Matching value from different row based on condition
Hi, I am trying to add a new column containing a certain value that is the same for each group. The problem is that this value is originally saved in one row of that group and I do not know how to extract this.
For example, if I have the following dataset:
Group | Role | Value |
A | Lead | 1 |
A | Member | 2 |
B | Lead | 3 |
B | Member | 4 |
I would like to calculate a row that has the value of the 'lead' of the group that the row is in, like this:
Group | Role | Value | Leader_value |
A | Lead | 1 | 1 |
A | Member | 2 | 1 |
B | Lead | 3 | 3 |
B | Member | 4 | 3 |
Does anyone know a good method for this? Preferably one that can be implemented in a prepare recipe. I tried to do this using a new column where only the value from 'lead' rows are saved and then fill that column using the previous value but here I run into issues if there are more than one groups due to sorting. Thanks in advance for any advice!

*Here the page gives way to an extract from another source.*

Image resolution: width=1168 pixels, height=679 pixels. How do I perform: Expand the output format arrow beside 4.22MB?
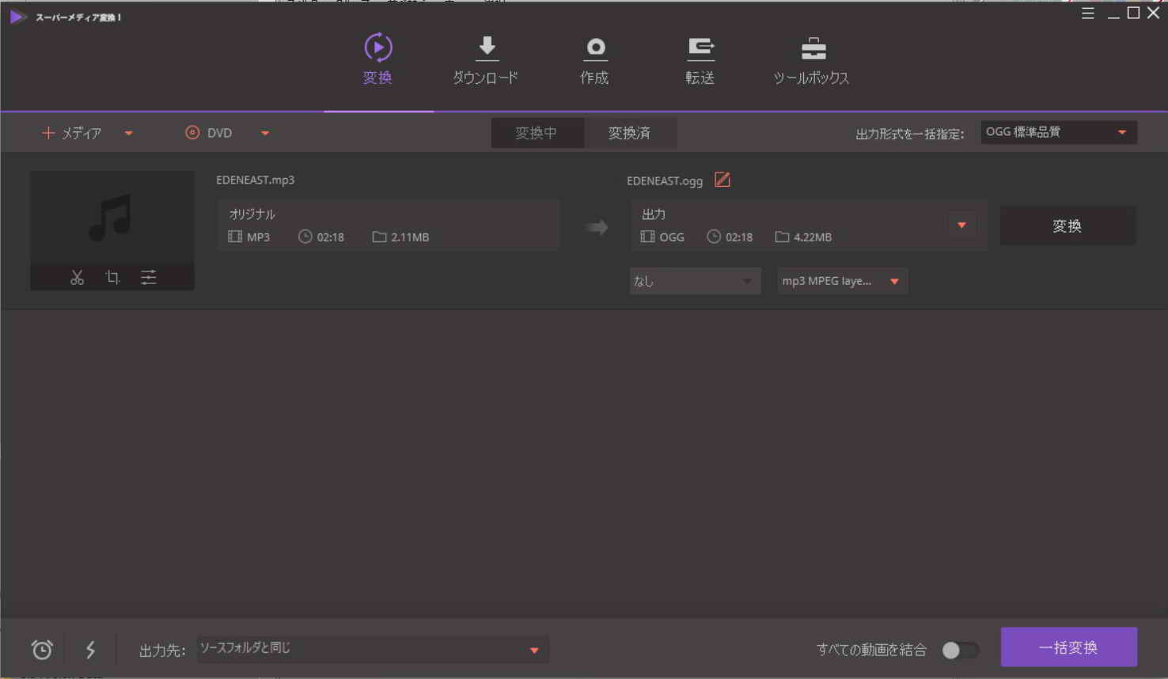click(x=961, y=226)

Operating system used: Windows
Best Answer
-
Another way to do it requires a few steps so might not be the most efficient way:
1) Extract new table that only has the Group and Values only for Role == Lead. You can use Prepare or Split recipes (Role is the key used to split). Unless you have a need for the member values, using Split would create a table that isn't used upstream.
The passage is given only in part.